Agressie en intimidatie zijn niet normaal, maar lijken helaas wel steeds meer onderdeel te worden van het publieke debat. Hoewel de gevallen van intimidatie en bedreiging toenemen en ook steeds vaker in het nieuws komen, neemt het aantal meldingen en aangiftes af. Om die trend te doorbreken is een norm tegen agressie en intimidatie voor decentrale politieke ambtsdragers ontwikkeld.
Normstelling
Met het actief uitdragen van de norm laten burgemeesters en griffiers binnen en buiten de eigen gemeenten zien dat agressie en intimidatie onacceptabel gedrag is en dat dit wordt afgekeurd, tegen wie en waar het ook gebeurt. Niet voor niets staat centraal in de norm dat agressie en intimidatie niet normaal zijn en niet bij het politieke ambt horen. Door te melden, dragen bestuurders en volksvertegenwoordigers uit dat zij dit gedrag afkeuren. Melden helpt bij het krijgen van steun en bescherming na een incident, voor de ambtsdragers zelf, hun collega’s en familie. Zo blijven ze in gesprek over acceptabel en onacceptabel gedrag en kan er effectiever op daders gereageerd worden.
Voortouw
Burgemeesters en griffiers laten met steun aan de norm zien dat ze zelf het voortouw nemen in het melden van intimidatie en agressie. Hiermee moedigen ze wethouders, raadsleden en andere ambtsdragers aan om ook te melden.

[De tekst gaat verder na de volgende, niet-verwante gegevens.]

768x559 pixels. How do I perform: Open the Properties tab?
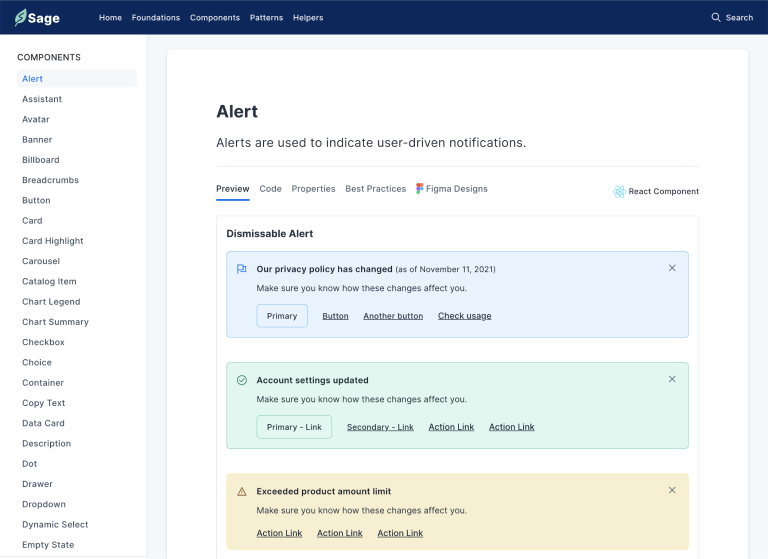pos(313,188)
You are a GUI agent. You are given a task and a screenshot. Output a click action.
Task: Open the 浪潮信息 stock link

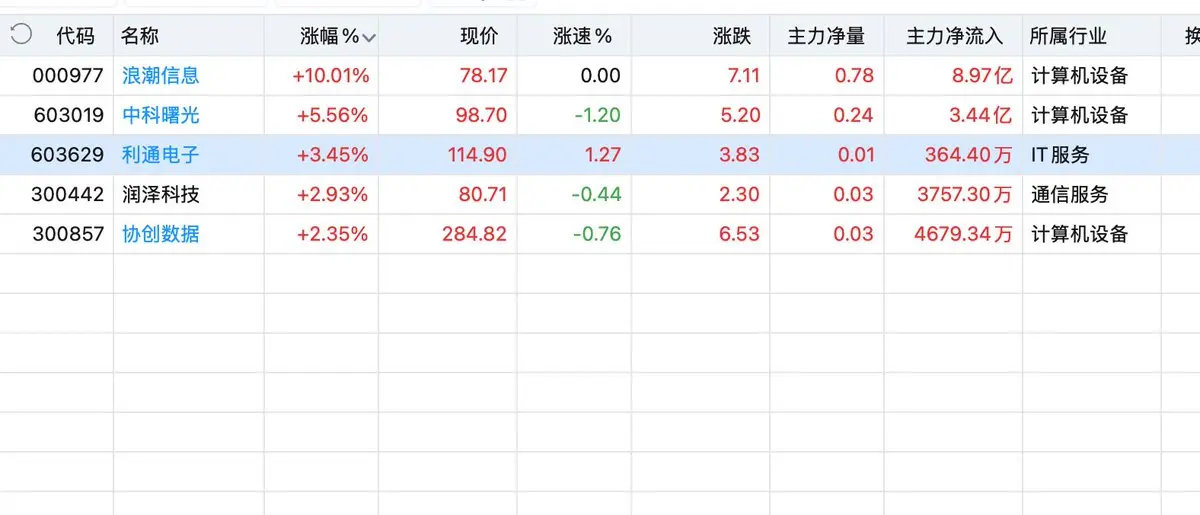pyautogui.click(x=161, y=75)
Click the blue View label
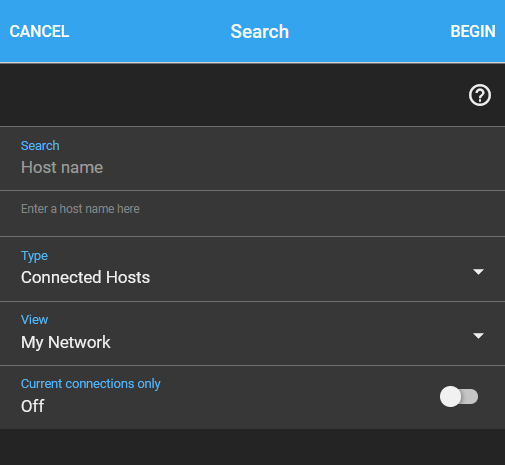 34,320

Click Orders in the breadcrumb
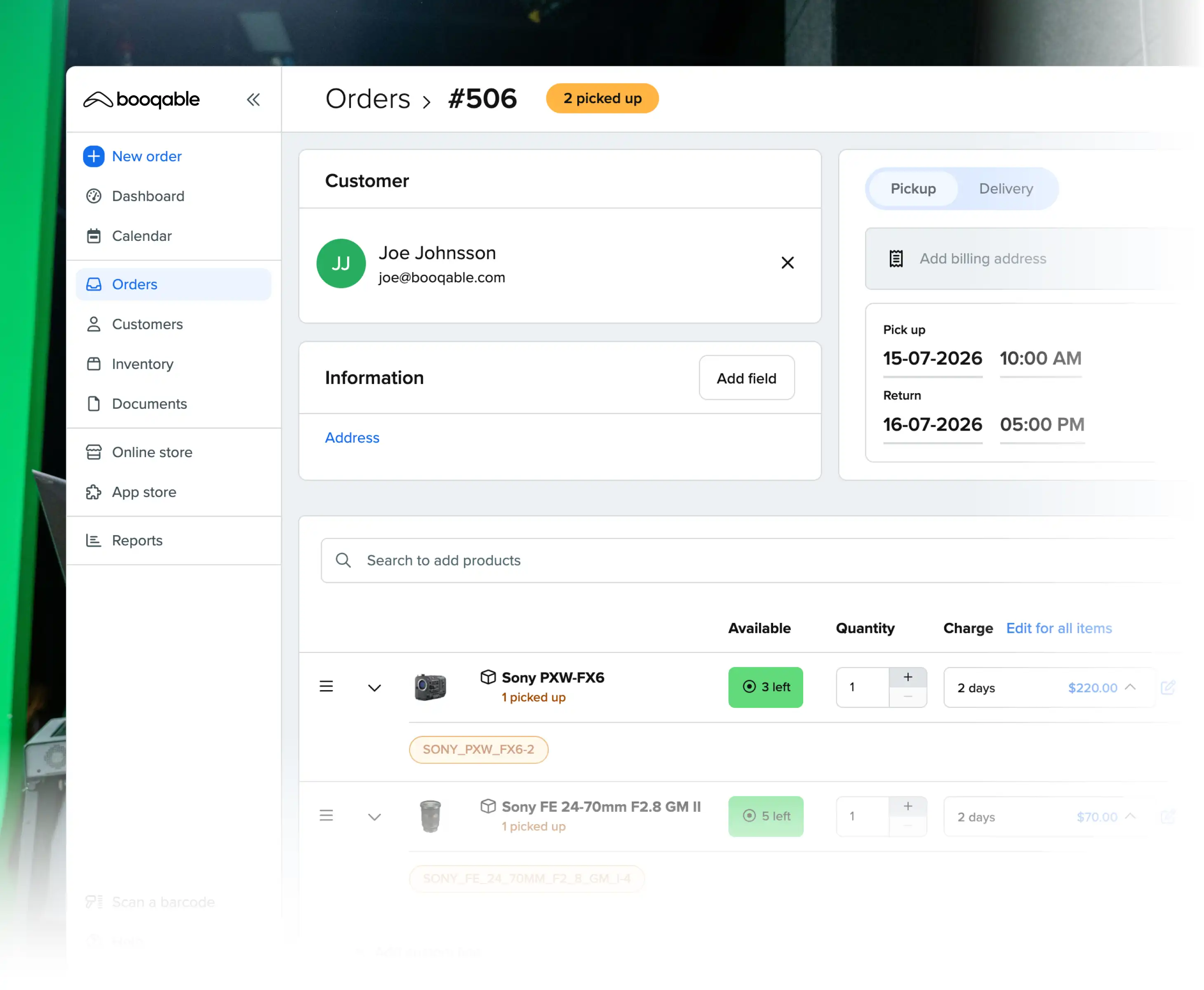368,98
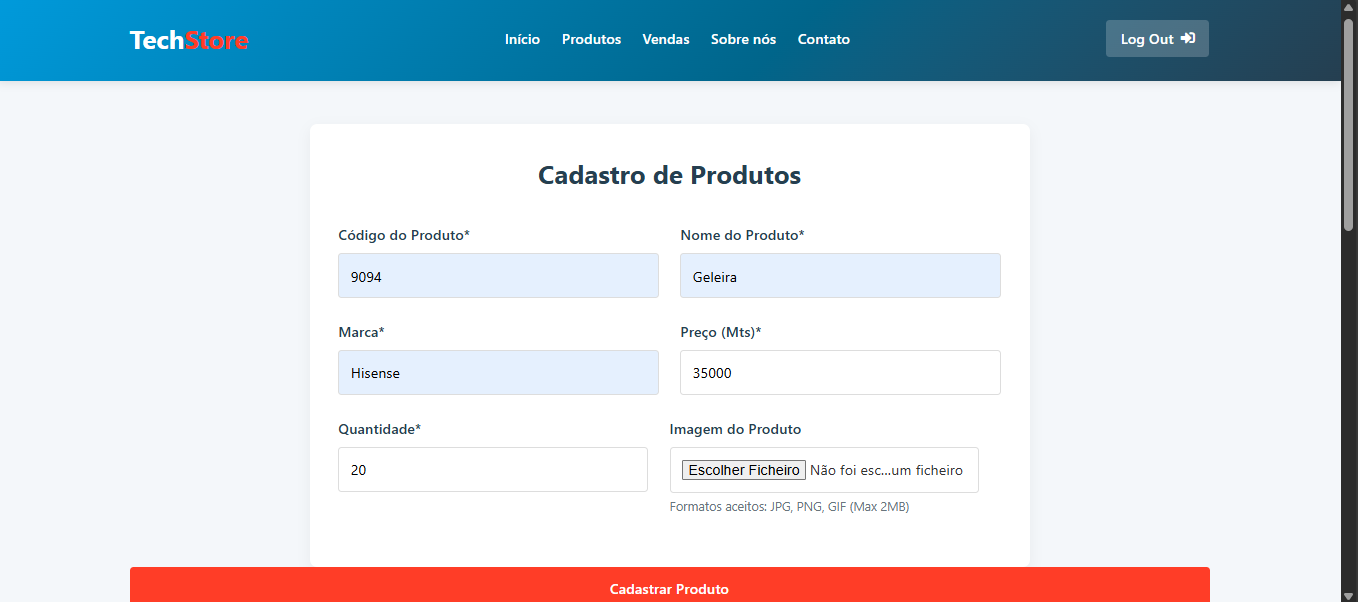Viewport: 1358px width, 602px height.
Task: Focus the Quantidade input showing 20
Action: (x=492, y=470)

Zoals Sharon Dijksma na de beruchte galgtekening tegen het Algemeen Dagblad in oktober zei: “Doorgaans krijgen we het advies om stil te gaan zitten terwijl we geschoren worden. Om niets te doen dus. Maar ik vind dat we daardoor onvoldoende duidelijk maken dat bedreigingen alle perken te buiten gaat. Dat het voor bestuurders steeds moeilijker wordt hun werk te doen. Wie wil dit nog doen als het zo doorgaat?” In dit interview bespreken een griffier, een burgemeester en een gemeentesecretaris hun ervaringen met agressie en intimidatie en vertellen zij hoe de norm hiertegen gaat helpen.

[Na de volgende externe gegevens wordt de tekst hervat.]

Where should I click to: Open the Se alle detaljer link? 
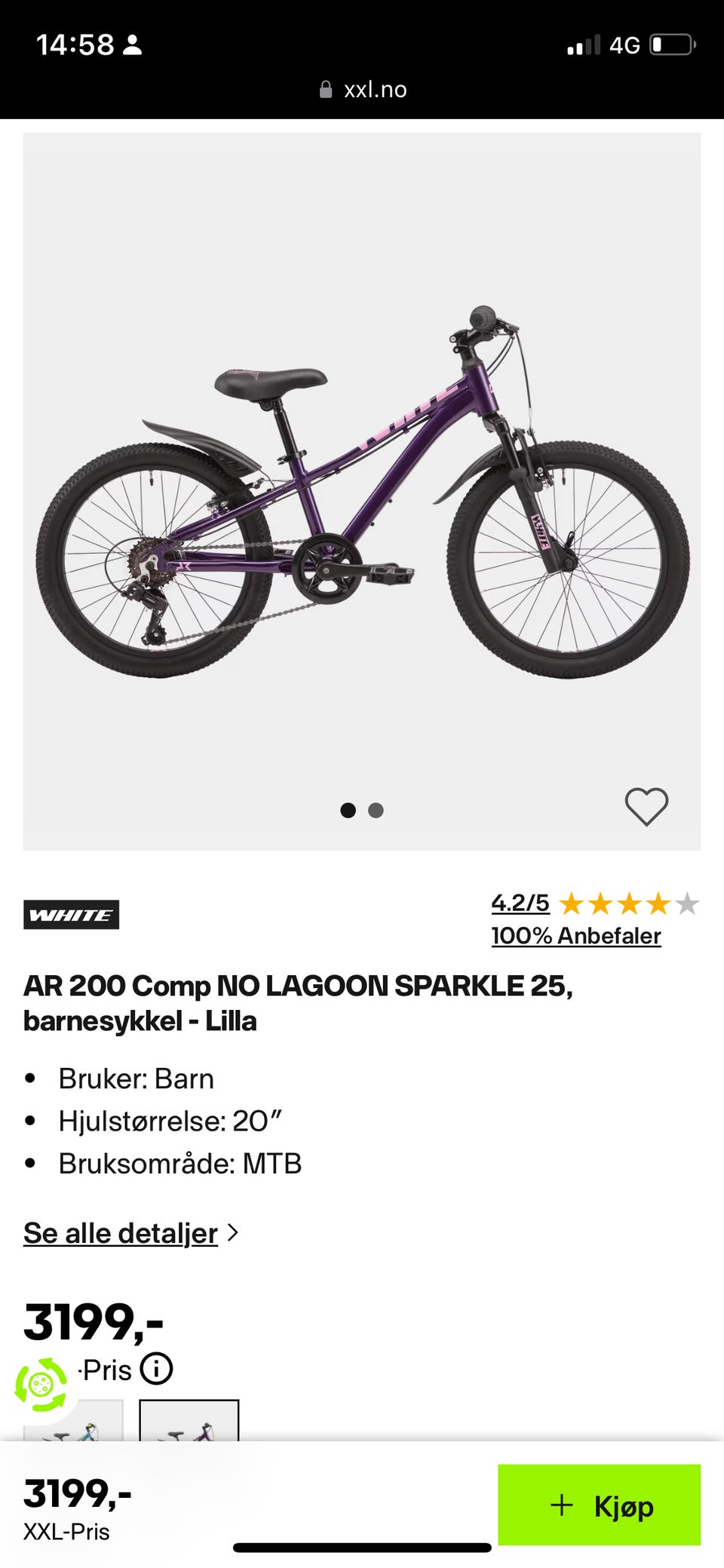[121, 1233]
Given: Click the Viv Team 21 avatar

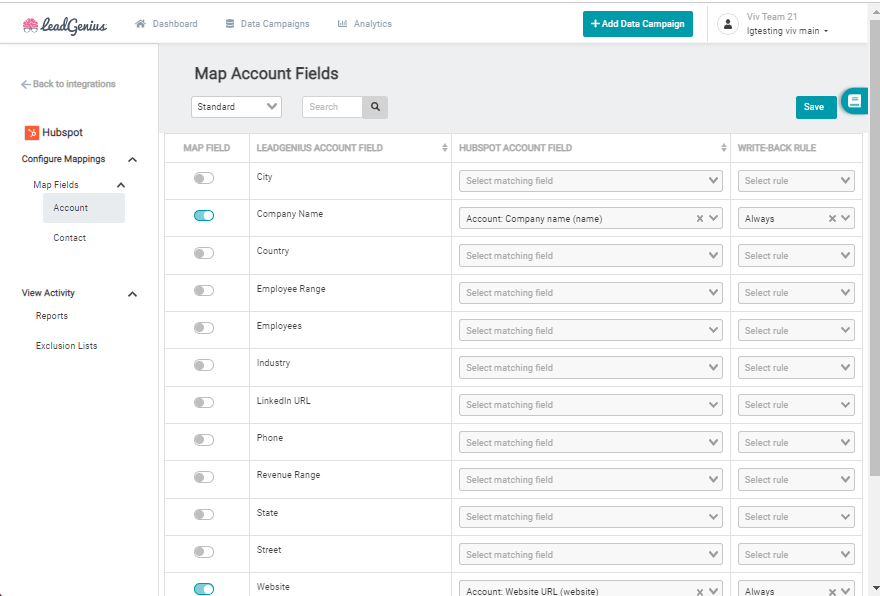Looking at the screenshot, I should (x=728, y=23).
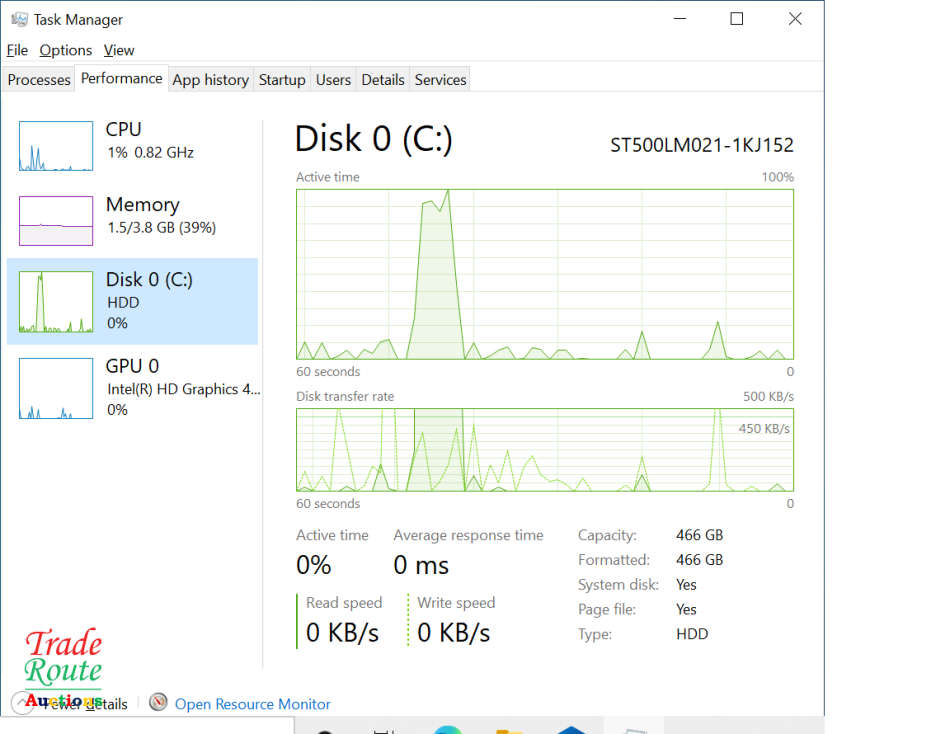Select the CPU usage graph thumbnail
Viewport: 950px width, 734px height.
pos(56,146)
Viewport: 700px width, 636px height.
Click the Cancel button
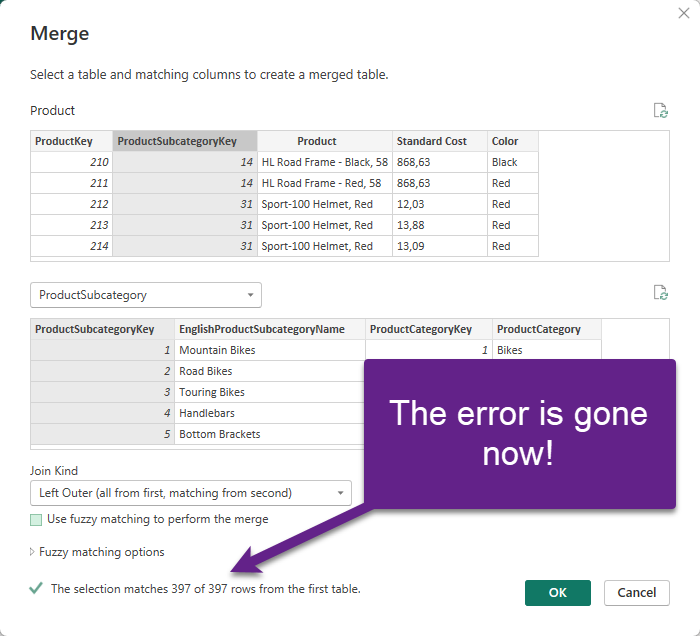pos(637,593)
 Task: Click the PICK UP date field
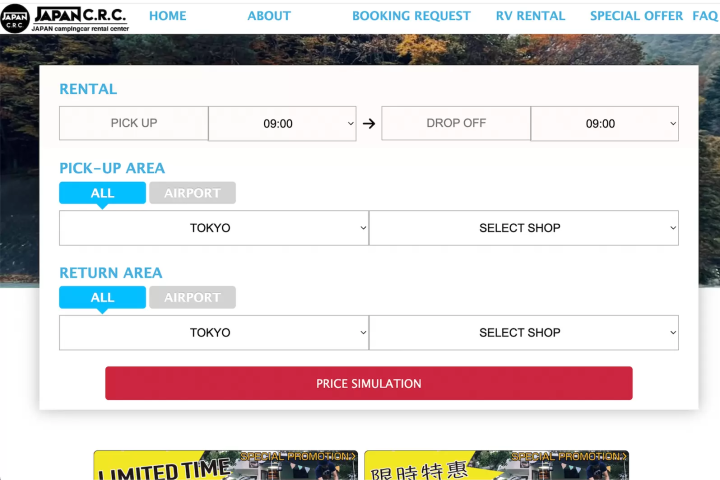133,124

Dorien van der Kamp, griffier Overbetuwe
Bij het uitdragen van de norm zie ik het grootste gevaar in de houding ‘het hoort er nu eenmaal bij’, zowel bij raadsleden zelf als bij de samenleving. Ik heb wel het idee dat het besef toeneemt dat het er niet bij hoort. Al hoor ik nog wel zaken als: ‘een inwoner mag best boos zijn’ of ‘het doet me niks’. En boos zijn mag natuurlijk ook, maar de scheidslijn tussen boos zijn en agressie is soms dun en wordt door iedereen anders ervaren. Het is belangrijk het onderscheid te maken. Daarom vind ik het goed om in een protocol op te nemen wat het verschil is tussen emotie en grensoverschrijdend gedrag. Het protocol van Overbetuwe is in de maak. We hebben besloten niet te spreken over een agressieprotocol, maar over een veiligheidsprotocol voor raads- burger- en collegeleden. Om niet het negatieve, maar het positieve te benadrukken.”

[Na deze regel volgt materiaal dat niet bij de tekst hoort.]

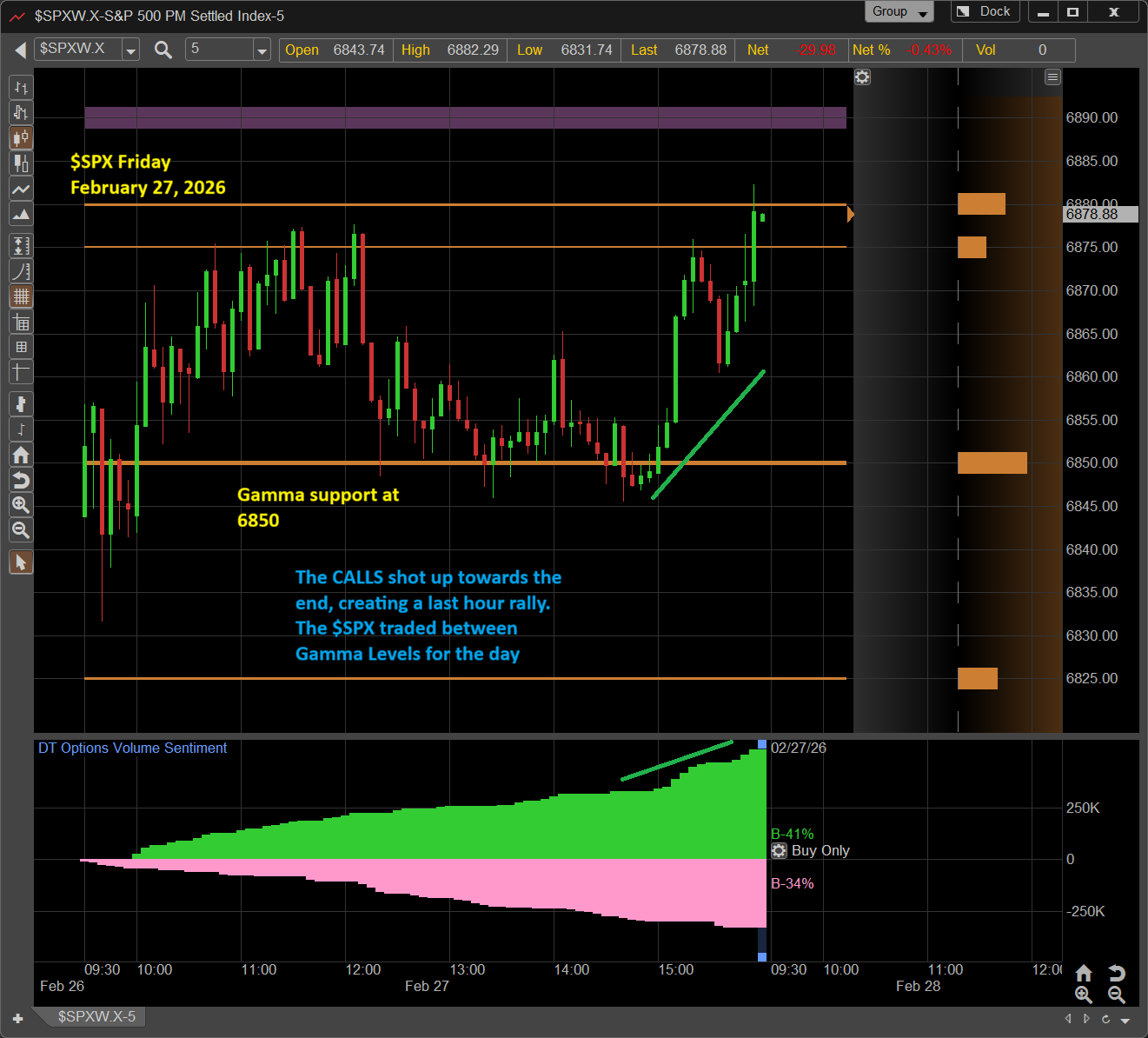
Task: Click the left toolbar zoom in magnifier
Action: [21, 505]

Jean Paul Gebben, burgemeester van Dronten, en Tineke van Lenthe, gemeentesecretaris Dronten
Burgemeester Jean Paul Gebben: “Er blijft altijd het risico dat we als samenleving de langzaam toenemende verruwing gaan accepteren. Het lijkt als die kikker in het water dat aan de kook geraakt; wat begint met een wellicht acceptabele verhoging van het stemvolume, wordt zomaar een schreeuwpartij. Wat begint als een klap op tafel, wordt zomaar een klap in het gezicht. Wat begint als een tegengeluid op social media, wordt zomaar een haatcampagne. De uitdaging zit hem in het moment waarin je aangeeft dat het niet meer acceptabel is, wanneer je gaat begrenzen, wanneer je tot hier en niet verder zegt, wanneer je aangifte doet. Dat gesprek is niet alleen iets van gemeentesecretaris en burgemeester samen, dat gesprek moeten we blijvend als samenleving voeren! We moeten tussen de stemverheffing en de klap op tafel die intimidatie en agressie stoppen. We hebben veel aandacht voor datgene wat zich op het topje van de ijsberg afspeelt, maar te weinig aandacht wat daar onder het maaiveld valt. En juist voor die gevallen, daar is deze collectieve norm zo goed voor.”